Thank you for giving the gift of education to girls in Niger through the Remember Niger Scholarship Program! I just returned from Niger where I saw in concrete ways how you are changing lives through your thoughtfulness and generosity. As I traveled throughout the country, the two words I heard most often were, “Thank you!” Thank you from the girls, their parents, their teachers and the leaders of the schools they attend. They are very grateful for this opportunity that you are giving them in a country where only one out of ten girls attend secondary school.
I had the pleasure of meeting the mothers of three scholarship recipients at the Hamsa Girls’ Education Center, which Remember Niger supports. Each of the mothers had limited experiences in school, yet, they all saw the importance of their girls receiving a quality education beyond primary school. The first mother I spoke with, Zeinab went through primary school, however, her father died when she was young and the family could not afford to send her to middle school. She married at a young age instead. Chefautou’s parents sent her to primary school, but after 1stgrade, she refused to go back. Barkisa did not attend school.

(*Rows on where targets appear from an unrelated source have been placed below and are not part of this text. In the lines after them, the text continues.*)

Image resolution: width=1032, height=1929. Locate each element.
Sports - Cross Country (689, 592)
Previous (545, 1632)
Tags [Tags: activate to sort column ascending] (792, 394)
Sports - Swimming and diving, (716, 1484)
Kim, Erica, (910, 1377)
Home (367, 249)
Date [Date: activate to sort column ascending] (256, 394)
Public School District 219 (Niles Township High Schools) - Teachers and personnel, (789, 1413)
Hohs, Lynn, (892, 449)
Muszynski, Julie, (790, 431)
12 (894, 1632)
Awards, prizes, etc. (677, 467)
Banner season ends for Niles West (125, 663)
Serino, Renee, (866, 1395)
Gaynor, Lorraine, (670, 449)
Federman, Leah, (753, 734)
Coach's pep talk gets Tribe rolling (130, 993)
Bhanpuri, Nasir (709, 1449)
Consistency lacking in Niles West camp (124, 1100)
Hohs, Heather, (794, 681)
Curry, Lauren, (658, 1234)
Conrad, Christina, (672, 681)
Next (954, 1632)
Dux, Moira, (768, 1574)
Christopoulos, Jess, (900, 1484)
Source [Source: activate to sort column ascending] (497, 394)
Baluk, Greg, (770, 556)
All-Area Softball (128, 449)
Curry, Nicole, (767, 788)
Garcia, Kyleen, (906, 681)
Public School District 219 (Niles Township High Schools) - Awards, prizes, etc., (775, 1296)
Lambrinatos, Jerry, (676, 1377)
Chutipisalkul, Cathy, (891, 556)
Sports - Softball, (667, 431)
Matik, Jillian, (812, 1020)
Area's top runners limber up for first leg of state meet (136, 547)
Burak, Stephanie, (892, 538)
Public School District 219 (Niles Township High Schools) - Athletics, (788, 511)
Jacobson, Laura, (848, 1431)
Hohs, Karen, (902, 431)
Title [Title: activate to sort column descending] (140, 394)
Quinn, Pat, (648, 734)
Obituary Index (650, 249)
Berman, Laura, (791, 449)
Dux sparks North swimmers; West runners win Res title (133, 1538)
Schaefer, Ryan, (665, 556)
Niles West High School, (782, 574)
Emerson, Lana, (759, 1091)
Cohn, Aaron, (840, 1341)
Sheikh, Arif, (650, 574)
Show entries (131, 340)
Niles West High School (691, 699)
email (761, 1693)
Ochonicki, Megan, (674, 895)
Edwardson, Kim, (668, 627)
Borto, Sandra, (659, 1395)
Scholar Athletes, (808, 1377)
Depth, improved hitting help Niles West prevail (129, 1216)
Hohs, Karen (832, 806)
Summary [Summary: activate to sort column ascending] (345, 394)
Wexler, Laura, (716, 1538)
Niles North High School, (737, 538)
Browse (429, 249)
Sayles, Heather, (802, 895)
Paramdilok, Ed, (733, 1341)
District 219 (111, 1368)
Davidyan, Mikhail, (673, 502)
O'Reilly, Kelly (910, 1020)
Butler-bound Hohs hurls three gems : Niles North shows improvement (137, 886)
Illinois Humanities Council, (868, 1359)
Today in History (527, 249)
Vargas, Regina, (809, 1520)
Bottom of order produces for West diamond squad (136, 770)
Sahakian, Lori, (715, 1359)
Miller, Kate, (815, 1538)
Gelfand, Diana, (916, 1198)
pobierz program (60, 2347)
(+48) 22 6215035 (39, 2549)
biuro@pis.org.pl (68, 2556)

When asked why, she replied that it just wasn’t an option in her family.
All of the mothers believe that, "it’s important for girls to go to school in today’s world." It will help them manage their families later in life and they can get jobs. They are thankful for the scholarships, because without them, they are certain that their daughters would not be in school. Instead, it's likely that they would be married, starting their own families. All three of the girls attended the first year of the public middle school, but they did not pass and had to redo the year. Their mothers said that the Hamsa School is different from the public school because "the teachers teach well and care." They do not move on to the next lesson until they are certain that the girls understand. That is the reason Bienta has the best scores in her class this year despite having had to redo the first year of middle school two times. She is a shy girl and does not have the confidence to ask questions in a class of 75-80 students, which is the situation at the public school. At the Hamsa School she feels comfortable asking questions and will tell the teacher when she doesn’t understand a lesson.
The mothers desire for their daughters to have a better life than they had. They don’t want their daughters' lives to be all about survival. Instead, they want them to learn and develop and have more experiences than they had.
Thank you for your gift of scholarships to secondary school girls!